But what does this mean for investors today? “The first instinct of an investor may be to panic,” said Greg. “With 24-hour news, everything is instant, accentuated and seems a lot worse, so markets probably do lurch down more than they previously did.”
It’s about keeping a cool head. Markets invariably bounce back — investing is always about the long term.
His advice is to stay calm and measured, because markets “invariably bounce back” – Trump’s tariffs being a recent example. “It's about keeping a cool head during those times,” Greg said. “The worst thing to do is to react too quickly during such times.” This is because investors should “always be thinking about the long term.” “It's investing for the long term, not panicking and even looking for opportunities during those periods in areas of the market you may be underweight in when you do get this wholesale lurch down in the market,” highlighted Greg.
The TMGA brand promise ‘We’re invested in you’ clearly implies a high-touch client service. So, what else do Greg and Tim consider to be key factors clients should consider when selecting a wealth manager? The cost of investing and cost transparency, Greg highlights, is an important factor.

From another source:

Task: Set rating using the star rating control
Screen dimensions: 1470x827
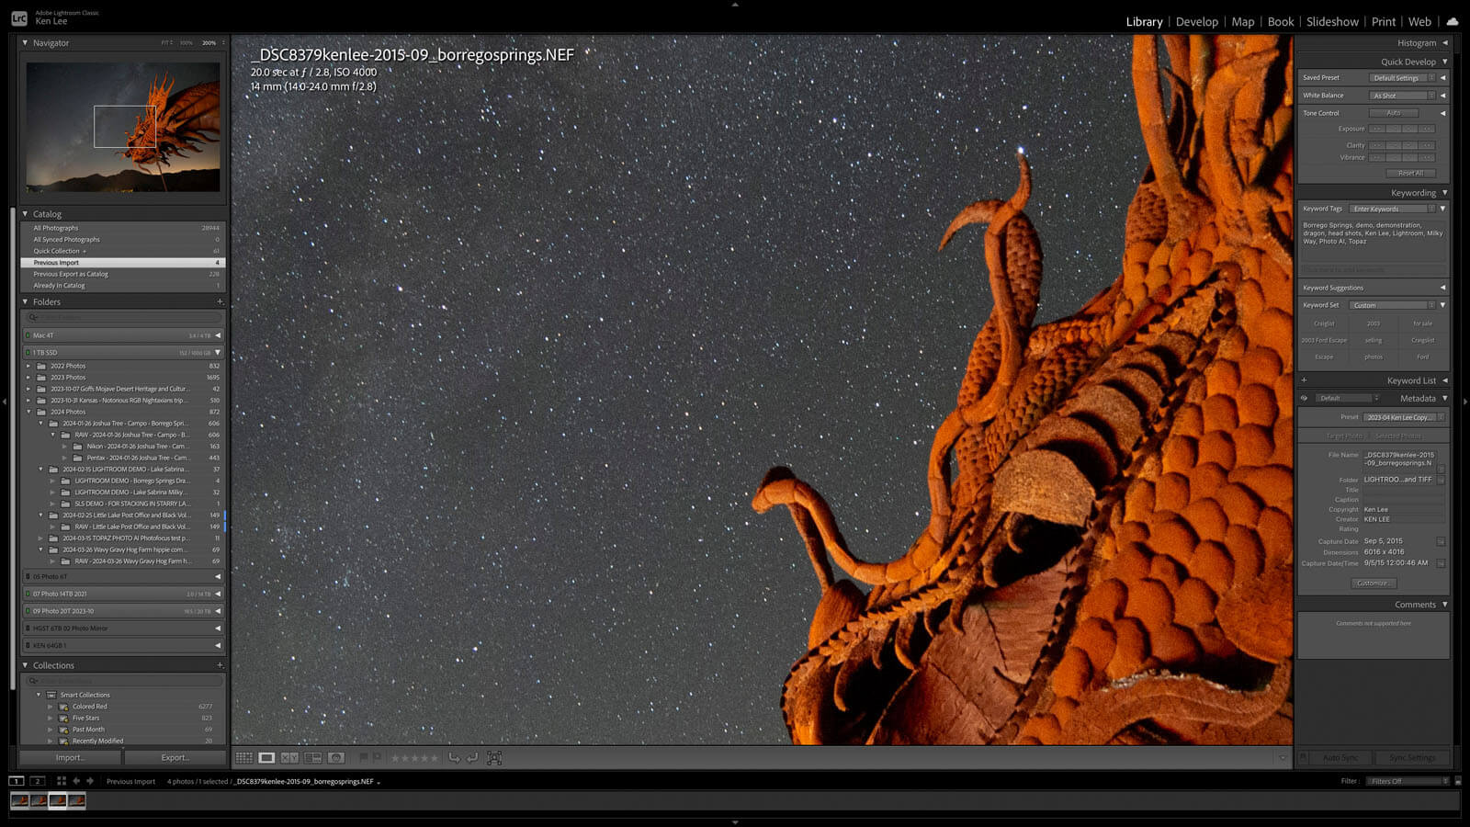Action: pyautogui.click(x=415, y=758)
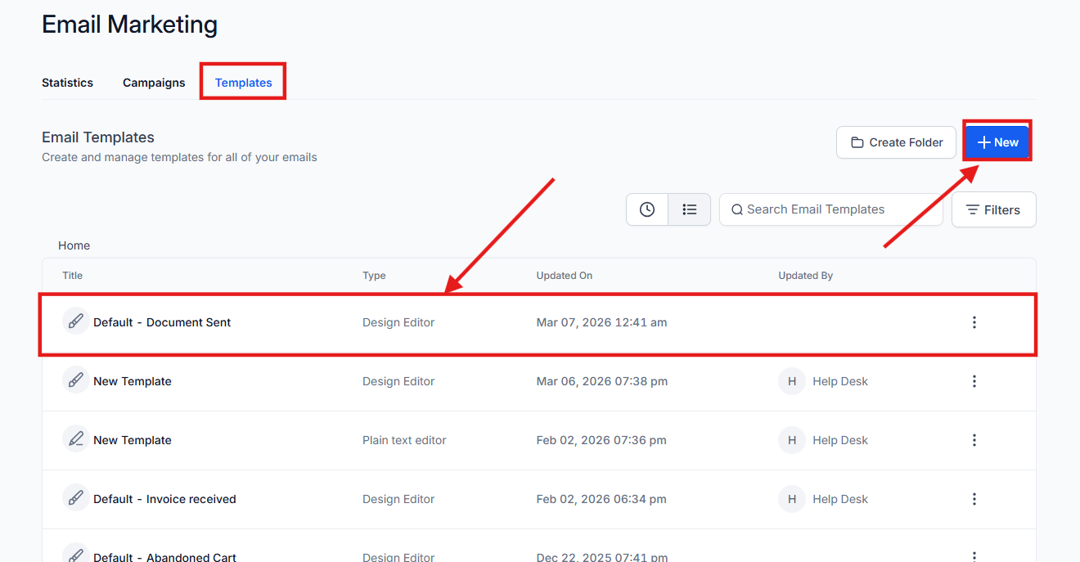Select the Templates tab

[x=243, y=83]
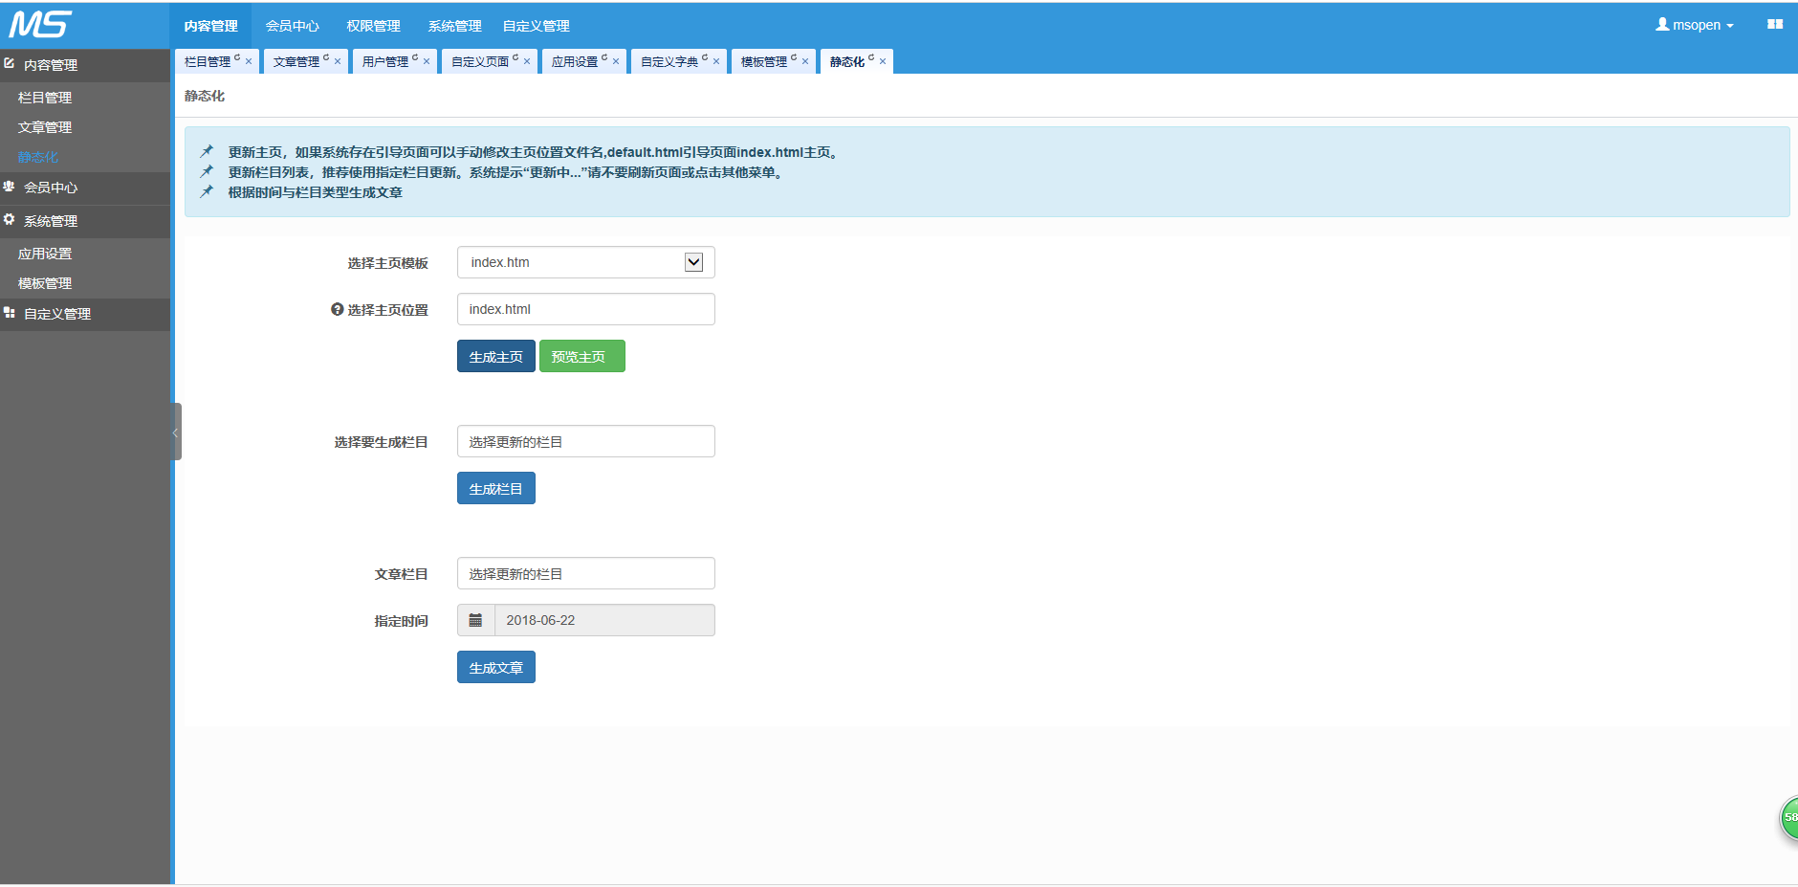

“Over the long term, costs are an important consideration – it’s why TMGA offer an all-in-one investment management fee, so the client knows exactly where they stand,” he said.
Tim emphasised the importance of strong and effective investment governance, as well as the financial strength of the wealth manager’s custodian. “We chose to work with Pershing as custodian who is part of Bank of New York Mellon,” he shared. “This gives our clients peace of mind that their assets are held securely with one of the largest custodians in the world.”